[Bug 2003851] Re: occasional hanging 'apt-get update' from daily cronjob since Jammy 22.04
Mikko Rantalainen
2003851 at bugs.launchpad.net
Tue May 7 08:36:21 UTC 2024
This sounds like a race condition that leads to live lock, considering
that both gpgv and apt are waiting for the other end to speak at the
same time.
I assume the protocol between these is custom made for this connection.

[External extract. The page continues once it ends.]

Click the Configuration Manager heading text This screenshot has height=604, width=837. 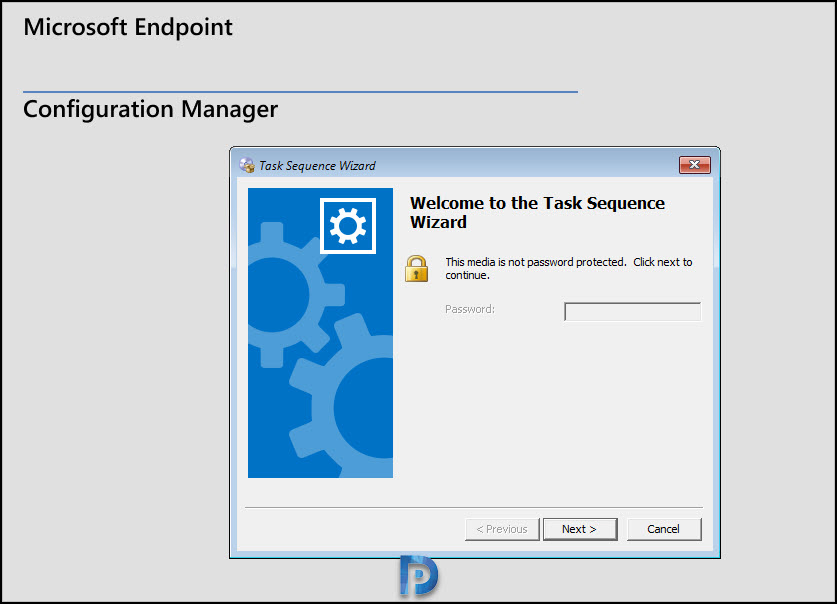click(150, 108)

How the protocol is supposed to prevent this live lock situation from
happening? If the protocol cannot avoid this situation, then the bug is
in the protocol design and the least invasive fix is to add timeout for
the waiting time and consider the execution as failed if timeout is
triggered.
--
You received this bug notification because you are a member of Ubuntu
Foundations Bugs, which is subscribed to apt in Ubuntu.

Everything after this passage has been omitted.